Others have disagreed, and more recent research has suggested the strain may have originated in a nonhuman, mammalian species. An estimated date for its appearance in mammalian hosts has been put at the period 1882–1913. This ancestor virus diverged about 1913–1915 into two clades (or biological groups), which gave rise to the classical swine and human H1N1 influenza lineages. The last common ancestor of human strains dates to between February 1917 and April 1918. Because pigs are more readily infected with avian influenza viruses than are humans, they were suggested as the original recipients of the virus, passing the virus to humans sometime between 1913 and 1918.

An effort to recreate the 1918 flu strain (a subtype of avian strain H1N1) was a collaboration among the Armed Forces Institute of Pathology, the USDA ARS Southeast Poultry Research Laboratory, and Mount Sinai School of Medicine in New York City. The effort resulted in the announcement (on 5 October 2005) that the group had successfully determined the virus's genetic sequence, using historic tissue samples recovered by pathologist Johan Hultin from an Inuit female flu victim buried in the Alaskan permafrost and samples preserved from American soldiers Roscoe Vaughan and James Downs.

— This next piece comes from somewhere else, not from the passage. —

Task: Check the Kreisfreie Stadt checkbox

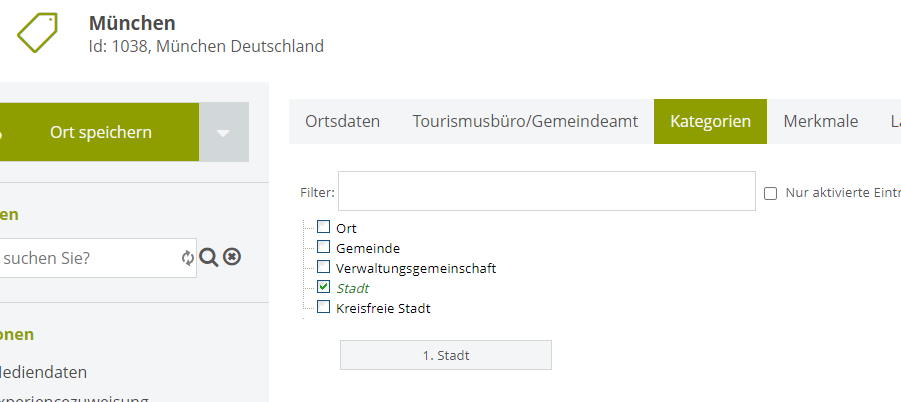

On 18 January 2007, Kobasa et al. (2007) reported that monkeys (Macaca fascicularis) infected with the recreated flu strain exhibited classic symptoms of the 1918 pandemic, and died from cytokine storms – an overreaction of the immune system. This may explain why the 1918 flu had its surprising effect on younger, healthier people, as a person with a stronger immune system would potentially have a stronger overreaction.

On 16 September 2008, the body of British politician and diplomat Sir Mark Sykes was exhumed to study the RNA of the flu virus in efforts to understand the genetic structure of modern H5N1 bird flu. Sykes had been buried in 1919 in a lead coffin which scientists hoped had helped preserve the virus. The coffin was found to be split and the cadaver badly decomposed; nonetheless, samples of lung and brain tissue were taken.

In December 2008, research by Yoshihiro Kawaoka of the University of Wisconsin linked the presence of three specific genes (termed PA, PB1, and PB2) and a nucleoprotein derived from 1918 flu samples to the ability of the flu virus to invade the lungs and cause pneumonia. The combination triggered similar symptoms in animal testing.

In June 2010, a team at the Mount Sinai School of Medicine reported the 2009 flu pandemic vaccine provided some cross-protection against the 1918 flu pandemic strain.

One of the few things known for certain about the influenza in 1918 and for some years after was that it was, out of the laboratory, exclusively a disease of human beings.
In 2013, the AIR Worldwide Research and Modeling Group "characterized the historic 1918 pandemic and estimated the effects of a similar pandemic occurring today using the AIR Pandemic Flu Model". In the model, "a modern day 'Spanish flu' event would result in additional life insurance losses of between US$15.3–27.8 billion in the United States alone", with 188,000–337,000 deaths in the United States.

In 2018, Michael Worobey, an evolutionary biology professor at the University of Arizona who is examining the history of the 1918 pandemic, revealed that he obtained tissue slides created by William Rolland, a physician who reported on a respiratory illness likely to be the virus while a pathologist in the British military during World War One. Rolland had authored an article in the Lancet during 1917 about a respiratory illness outbreak beginning in 1916 in Étaples, France. Worobey traced recent references to that article to family members who had retained slides that Rolland had prepared during that time. Worobey extracted tissue from the slides to potentially reveal more about the origin of the pathogen.